When my organization was in its nascent stages, fifteen graduate students volunteered their free time to amass a library of educational lessons – something that would have been nearly impossible with a for-profit model. Instead of asking about equity stakes or intellectual property ownership, people asked what they could do to advance our mission of helping teachers in low-income schools. Finding volunteers isn’t too difficult. There are a number of websites like Catchafire that match nonprofit organizations with executive level experts in marketing or design who complete projects completely for free. You can also tap your own network. Have you ever looked on LinkedIn? Basically everyone wants to do skills-based volunteering or join a nonprofit board. Fast Forward even launched a Job Board specifically for jobs, volunteer roles, and board positions in the tech nonprofit sector. Doing good unambiguously opens doors.
There is a clear trend in the job market as well. Increasingly, people want to work for companies that make a difference. The UCLA Higher Education Research Institute reported that 2005 marked a 25-year high in students’ belief that it is “essential or important to help others.” Three years into scaling my tech nonprofit, we’ve been able to lure away some of the best engineers and designers from for-profit companies. The bigger we grow our impact, the easier it has been to attract talent.

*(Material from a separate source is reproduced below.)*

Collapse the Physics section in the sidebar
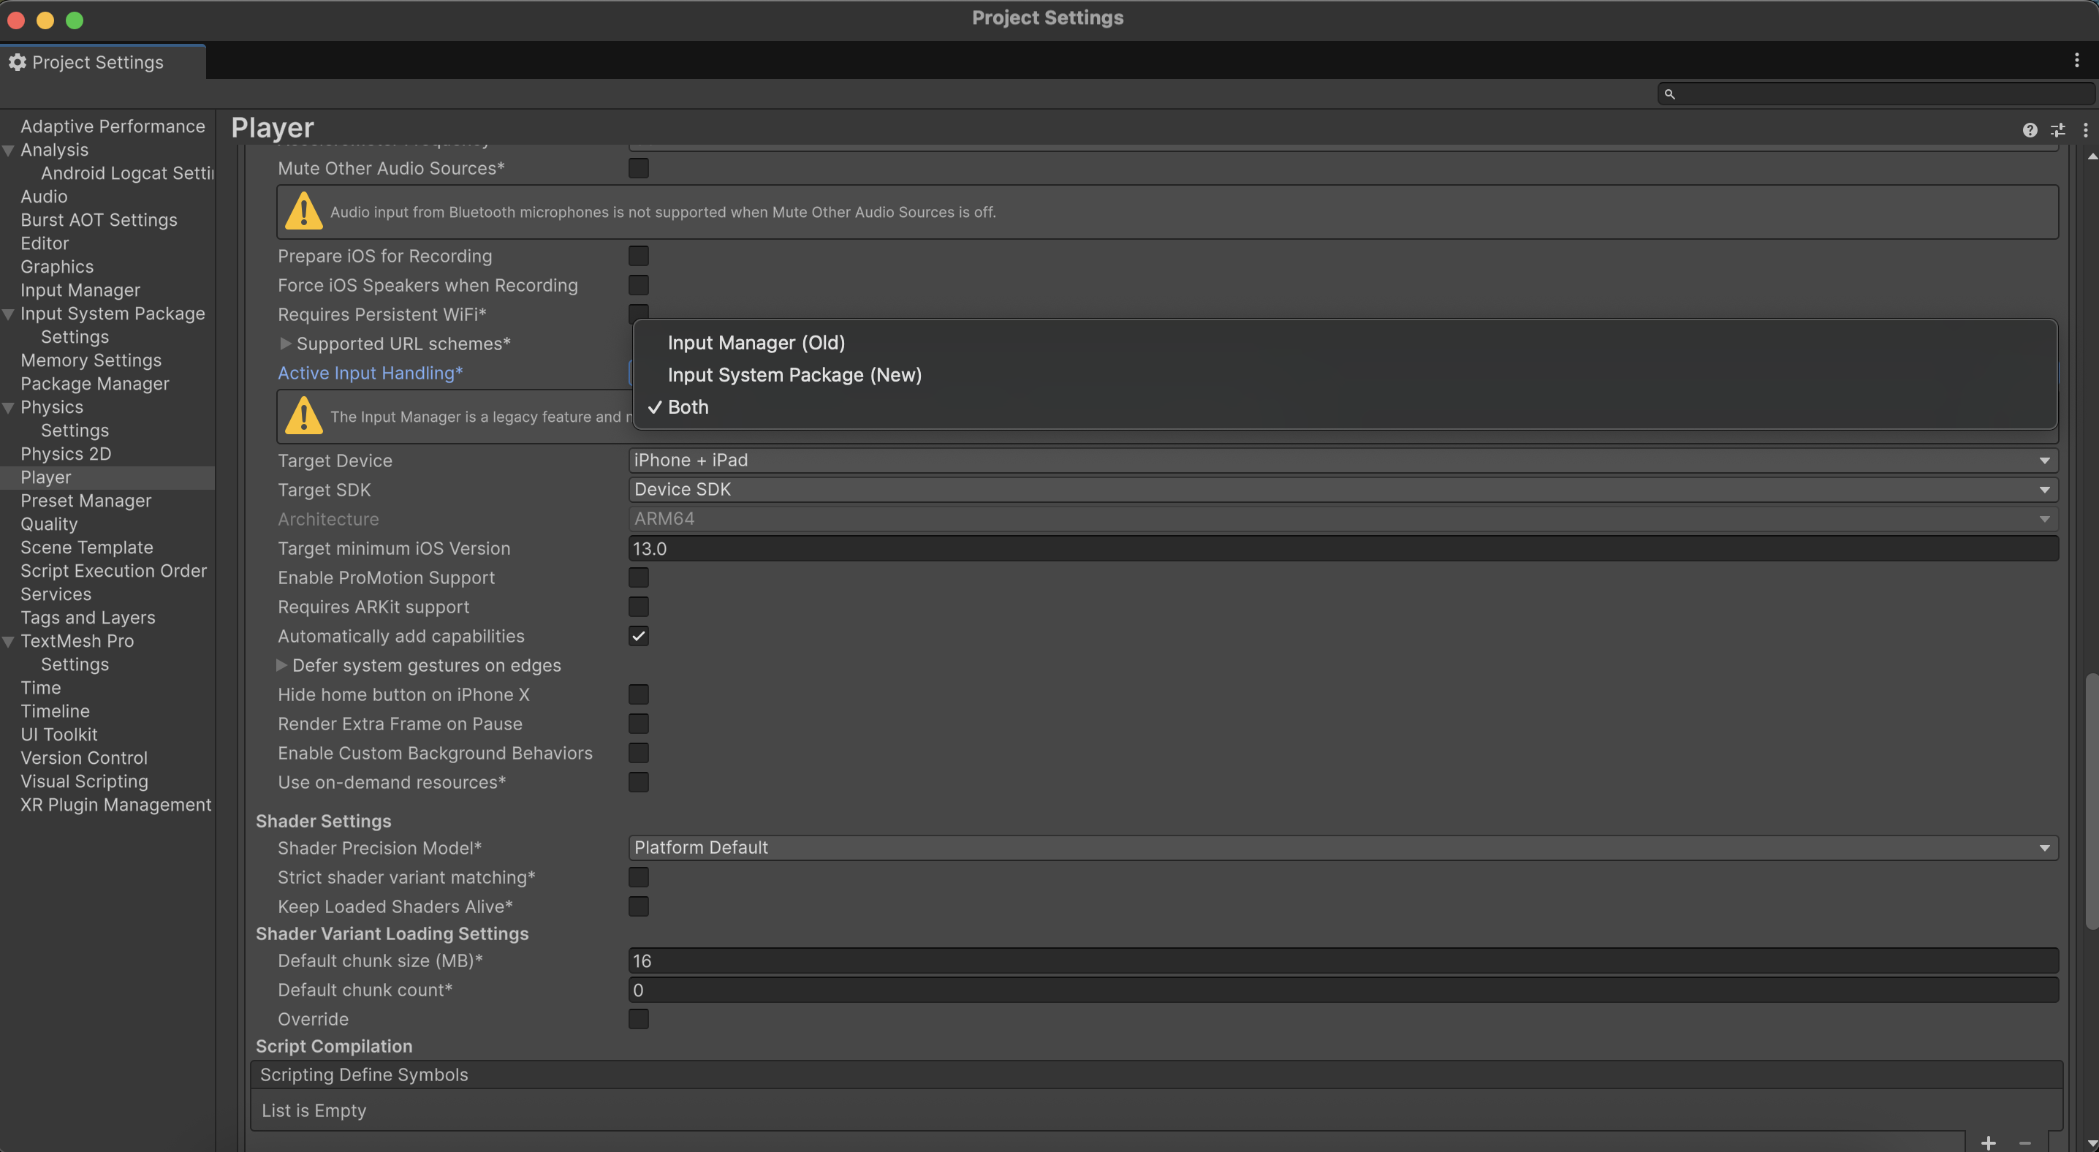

The freebies nonprofits can get are extraordinarily valuable, and most companies have offered us a nonprofit discount when we asked. The benefits range from software as a service, to Google Adwords, to discounted copyright permissions from authors and publishers. You can use your nonprofit status to get a Salesforce CRM, or offset your hosting costs with Amazon Web Services credits. Our nonprofit status even enabled us to form a partnership with TextHelp, which provides a game-changing assistive technology toolbar for struggling readers. TextHelp, which has developed the single best accessibility toolbar on the market, even wrote custom code so we could embed it in our site. Put simply, for every dollar we have raised, we have received multiples of that value in the form of free products and services. And it’s only possible because we are a mission-focused nonprofit.
I also receive a ton of incredible advice. I’ve been fortunate in that nearly everyone I meet is willing to help me think about how to move my business forward. Highly-paid engineers at some of the largest tech companies have helped us think through how to migrate our servers to meet increased data needs, financial analysts have built fancy powerpoint models to help us chart our future growth, and experienced lawyers have offered us continuing, pro bono legal advice on student data privacy statutes. Beyond that, I have received more introductions to helpful people in the field than I can count.